Given task
Express everything from the line containing "You are a computer-use agent." down to the line containing "point(433,221)" as a two-column CSV with the columns instruction and response. Give one row for each request, with its text and its answer each placed in a single quoted field and any line breaks replaced by spaces.
##### Dataset entries #####
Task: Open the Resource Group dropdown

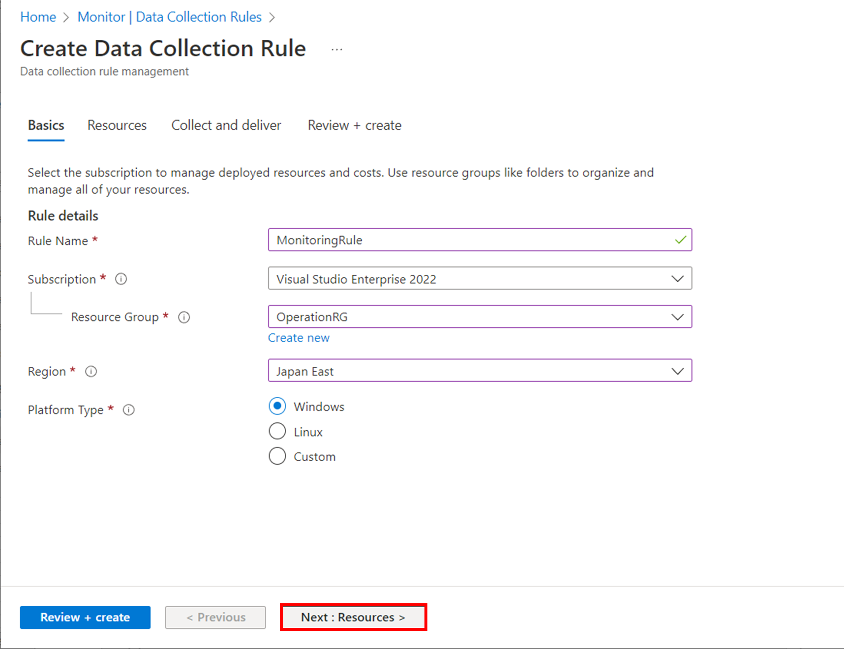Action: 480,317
#####
##### Dataset entries #####
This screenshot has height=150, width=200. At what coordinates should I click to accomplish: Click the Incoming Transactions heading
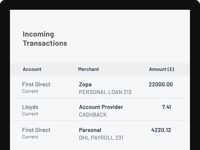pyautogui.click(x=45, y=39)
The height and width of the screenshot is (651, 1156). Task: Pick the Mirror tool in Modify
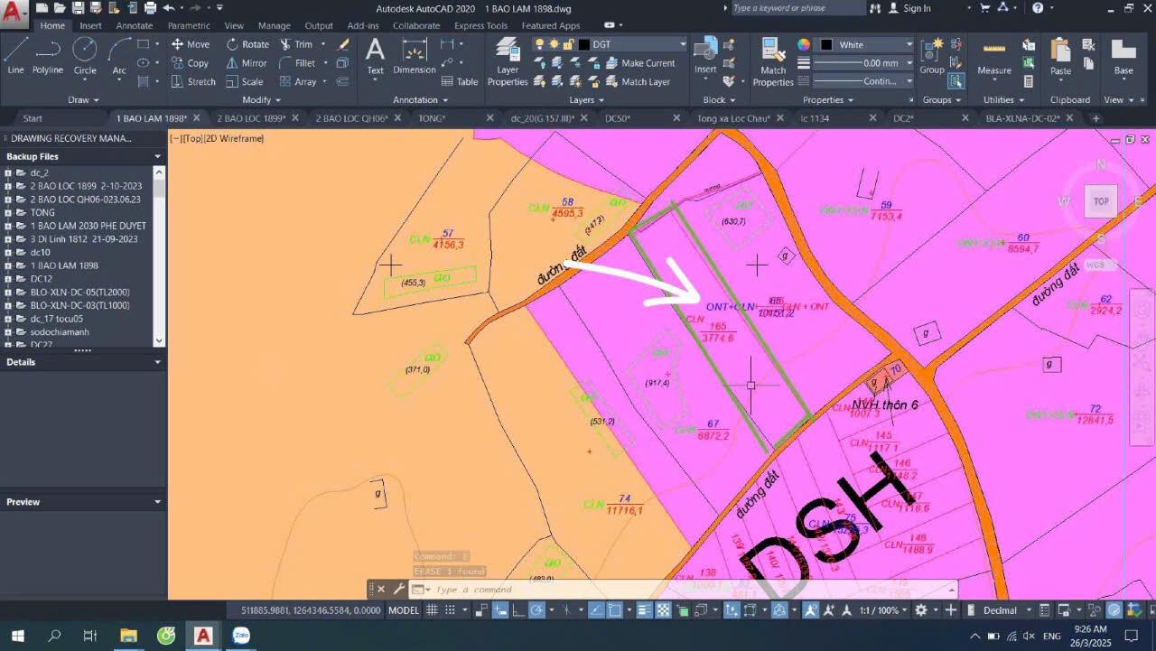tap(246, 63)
#####
##### Dataset entries #####
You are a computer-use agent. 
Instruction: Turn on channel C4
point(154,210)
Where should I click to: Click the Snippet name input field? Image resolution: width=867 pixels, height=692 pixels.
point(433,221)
#####
The response
instruction,response
"You are a computer-use agent. Instruction: Turn on channel C4","point(154,210)"
"Where should I click to: Click the Snippet name input field? Image resolution: width=867 pixels, height=692 pixels.","point(433,221)"